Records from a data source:

^^^^^^^^

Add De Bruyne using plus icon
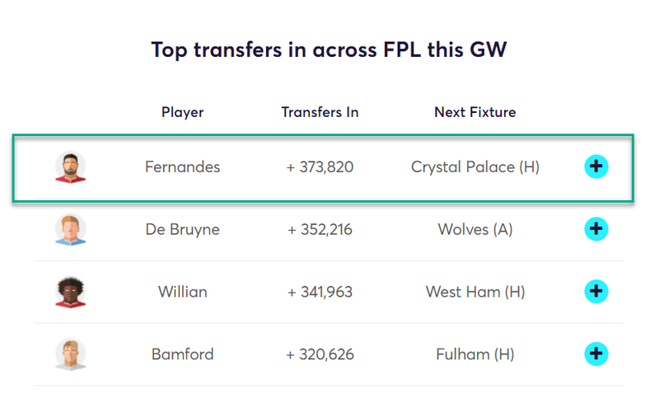Image resolution: width=659 pixels, height=394 pixels. (x=596, y=229)
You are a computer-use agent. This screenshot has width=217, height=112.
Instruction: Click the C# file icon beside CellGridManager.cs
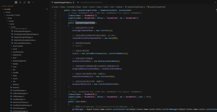click(x=11, y=93)
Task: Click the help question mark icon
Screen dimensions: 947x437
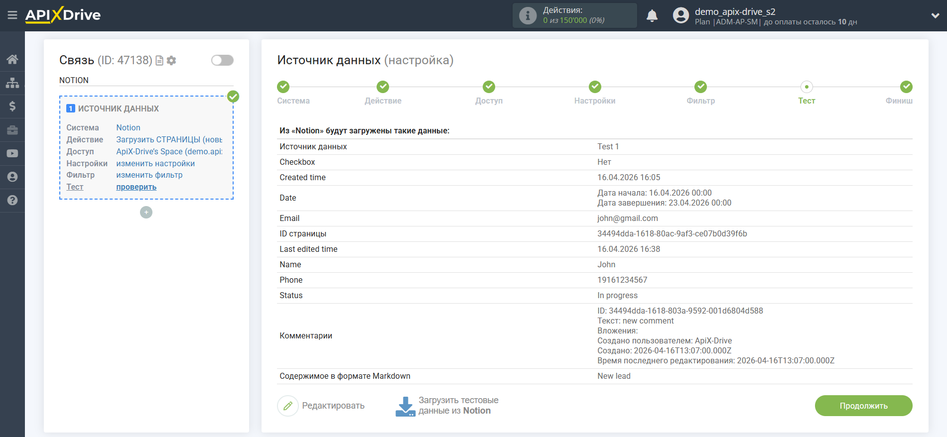Action: click(12, 200)
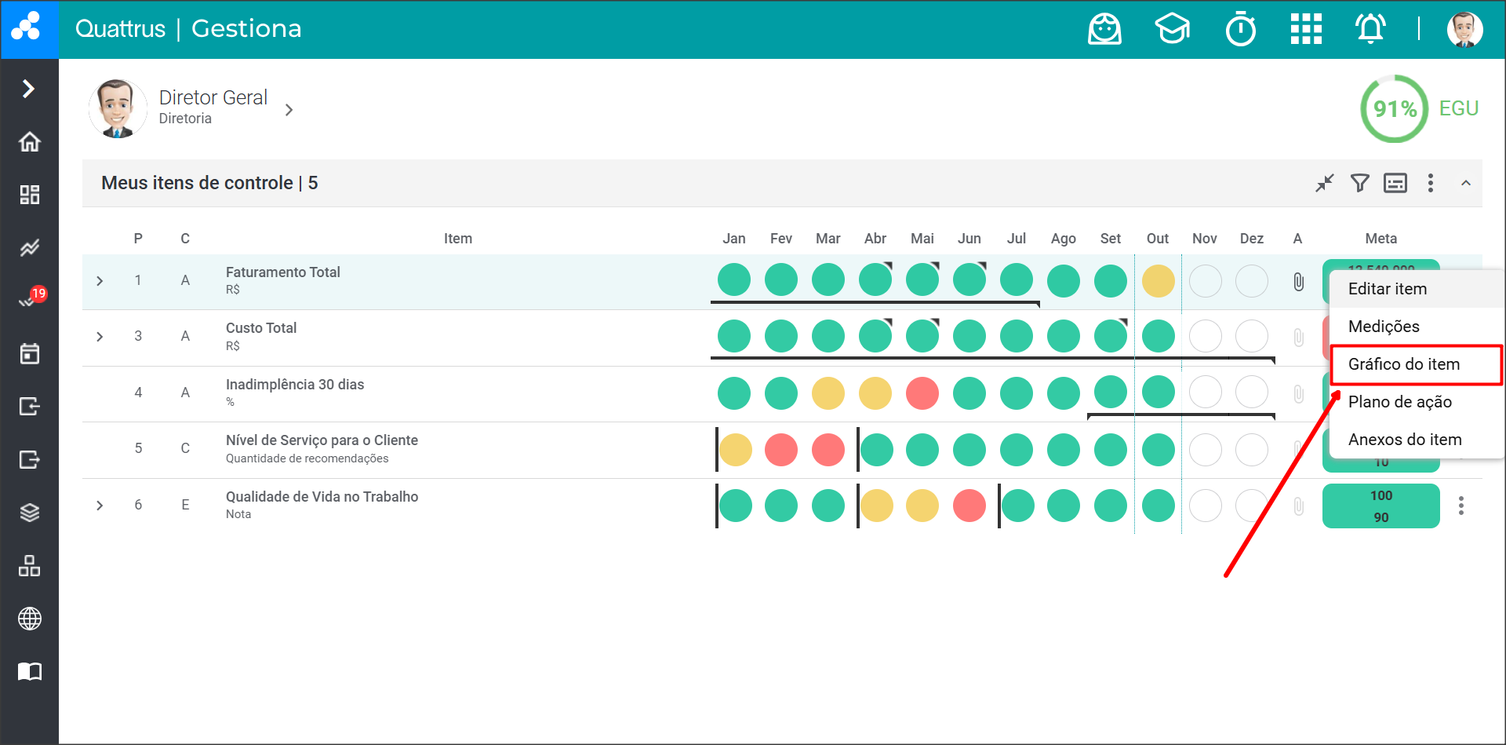
Task: Open the graduation cap training icon
Action: pos(1172,30)
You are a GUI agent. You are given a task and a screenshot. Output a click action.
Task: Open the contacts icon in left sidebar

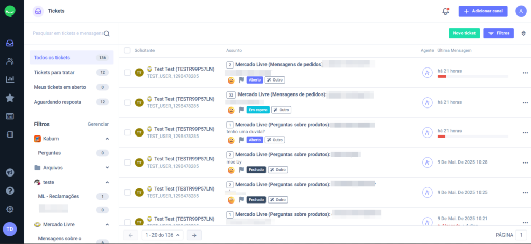pos(10,61)
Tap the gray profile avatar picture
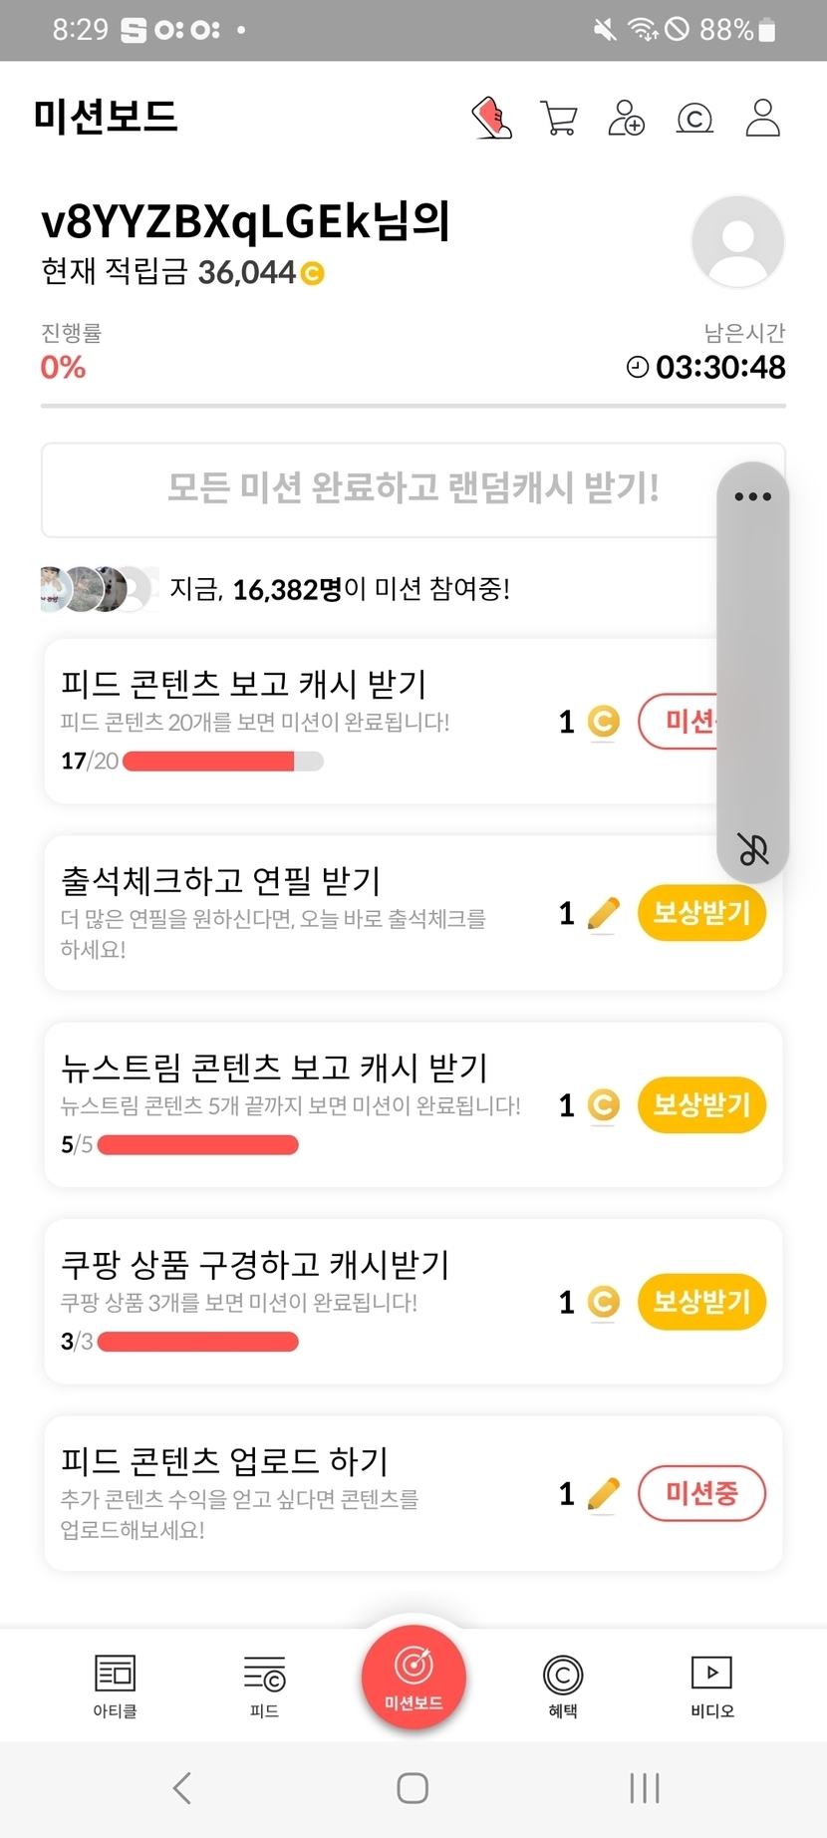Viewport: 827px width, 1838px height. [x=737, y=242]
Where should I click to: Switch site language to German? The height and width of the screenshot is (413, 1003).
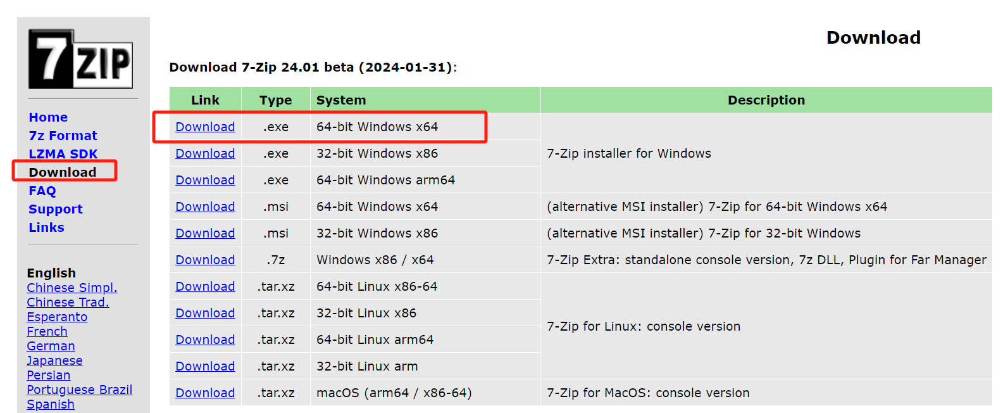(51, 346)
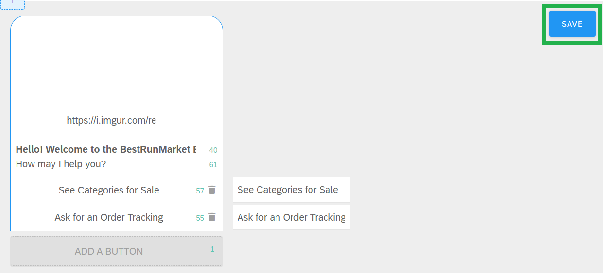This screenshot has height=273, width=603.
Task: Edit the See Categories for Sale card button label
Action: point(109,190)
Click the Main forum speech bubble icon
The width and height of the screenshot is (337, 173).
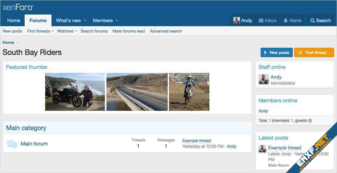[x=12, y=144]
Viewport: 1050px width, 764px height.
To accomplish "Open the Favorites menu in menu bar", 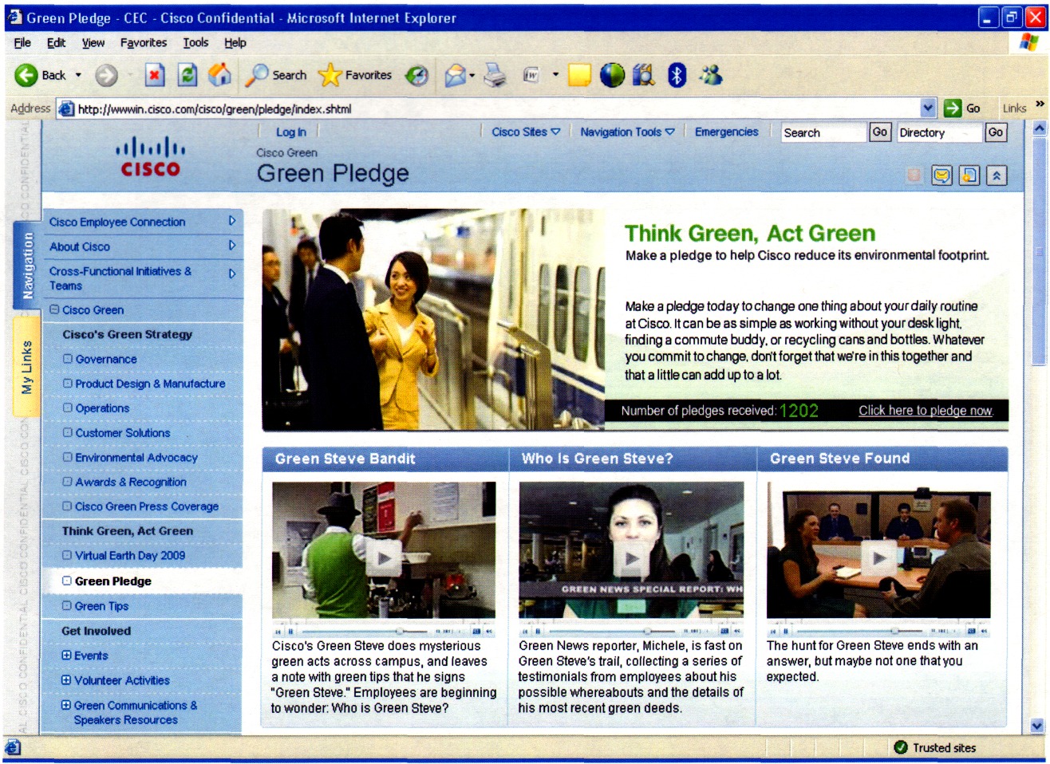I will click(144, 43).
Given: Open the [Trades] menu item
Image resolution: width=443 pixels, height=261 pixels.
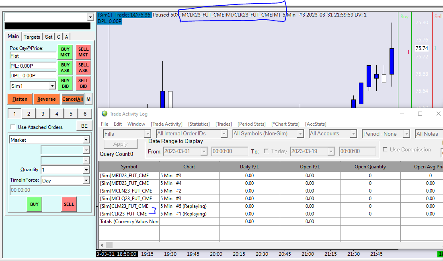Looking at the screenshot, I should pos(224,124).
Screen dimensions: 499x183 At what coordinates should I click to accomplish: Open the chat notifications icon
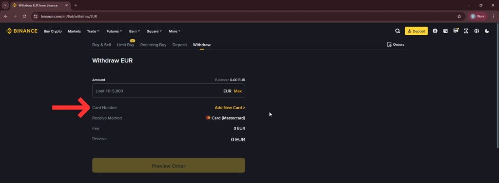pos(456,31)
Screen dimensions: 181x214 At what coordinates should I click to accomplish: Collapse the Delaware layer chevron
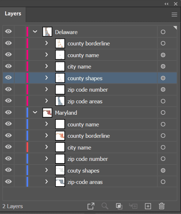[x=35, y=32]
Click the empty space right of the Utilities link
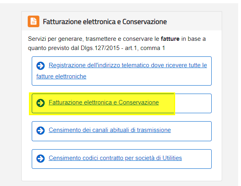Viewport: 241px width, 186px height. (x=196, y=159)
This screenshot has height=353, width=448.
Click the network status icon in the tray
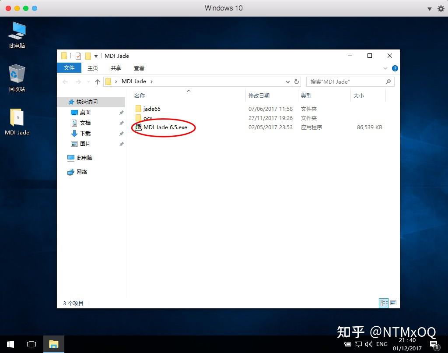click(x=359, y=344)
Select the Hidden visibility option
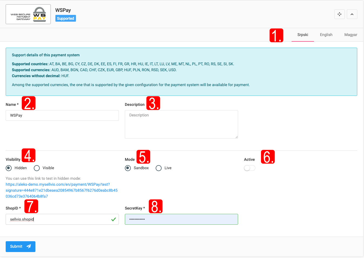 point(9,168)
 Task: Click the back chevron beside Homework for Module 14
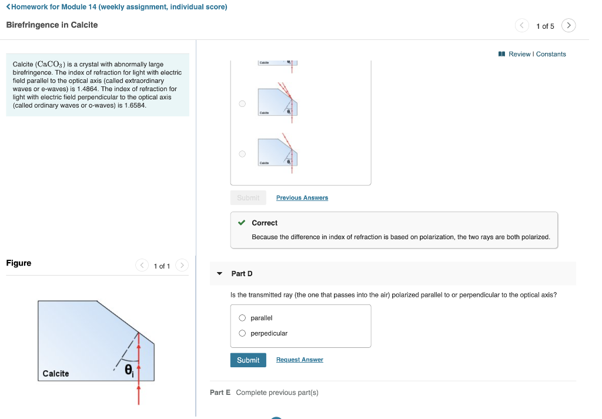tap(8, 6)
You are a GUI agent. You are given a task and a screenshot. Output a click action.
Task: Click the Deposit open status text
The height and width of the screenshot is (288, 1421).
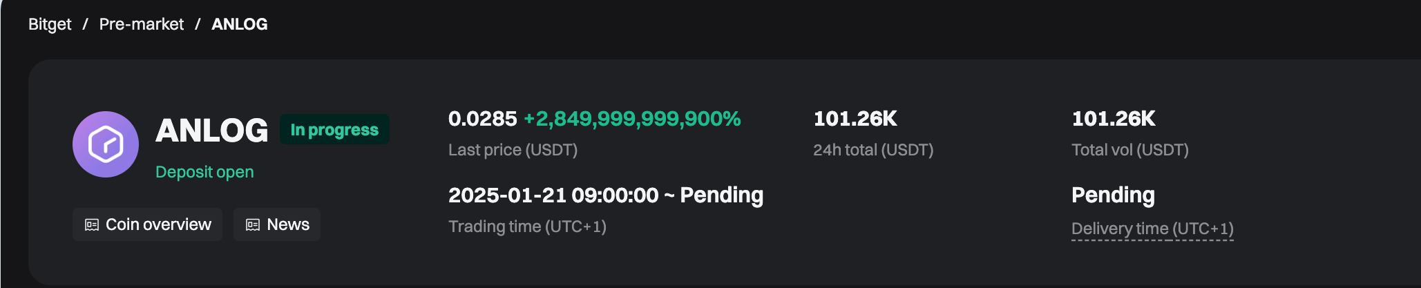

^^^^^^^^

→ **YOUR OBJECTIVE**
Each line from the line containing "Given: Open the [Trades] menu item" through the final line of the data above must be retyped exactly; nothing else, and no pictures, may appear.

→ **EXERCISE SOLUTION**
Given: Open the [Trades] menu item
Image resolution: width=443 pixels, height=261 pixels.
Looking at the screenshot, I should pos(224,124).
Screen dimensions: 499x183 At what coordinates should I click to accomplish: Open the chat notifications icon
pos(456,31)
Screen dimensions: 181x214 At what coordinates should I click to accomplish: Collapse the Delaware layer chevron
[x=35, y=32]
Click the empty space right of the Utilities link
Viewport: 241px width, 186px height. (x=196, y=159)
This screenshot has height=353, width=448.
Click the network status icon in the tray
click(x=359, y=344)
Select the Hidden visibility option
 point(9,168)
 Task: Click the back chevron beside Homework for Module 14
tap(8, 6)
You are a GUI agent. You are given a task and a screenshot. Output a click action.
Task: Click the Deposit open status text
The height and width of the screenshot is (288, 1421).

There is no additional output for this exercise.